» **EXERCISE DESCRIPTION**: No pictures belong in the copy. Reproduce exactly the lines beginning at the line containing "Expand the 상위 parent category dropdown" and continuing to the end of the entries below.

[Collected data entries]
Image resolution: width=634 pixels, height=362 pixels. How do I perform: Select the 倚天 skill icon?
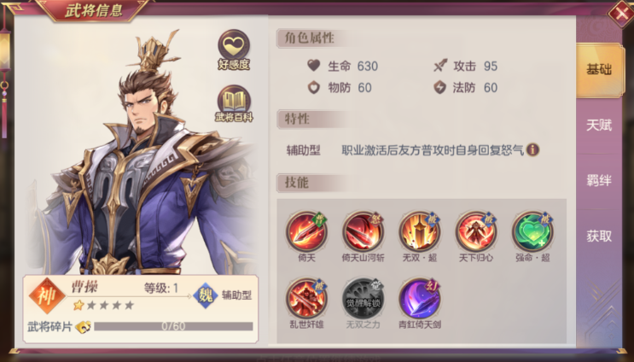click(306, 231)
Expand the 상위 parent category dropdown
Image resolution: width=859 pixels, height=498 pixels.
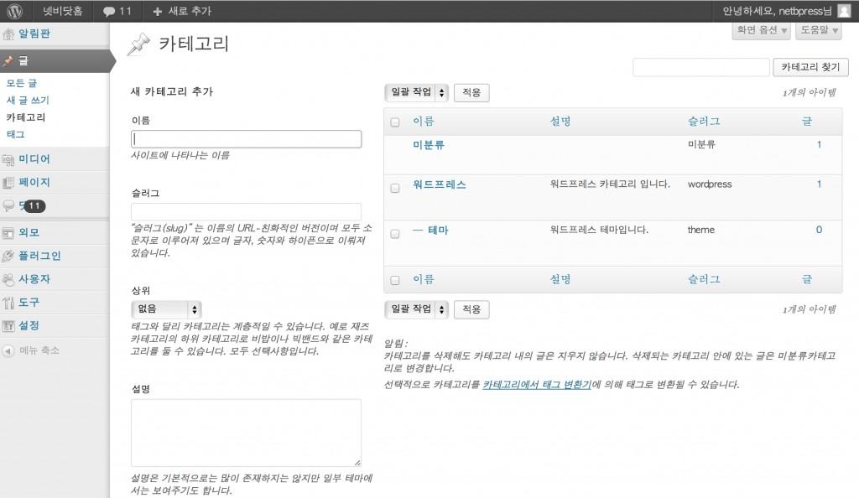pyautogui.click(x=166, y=309)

» **FINISHED TASK**:
Expand the 상위 parent category dropdown
Image resolution: width=859 pixels, height=498 pixels.
pyautogui.click(x=166, y=309)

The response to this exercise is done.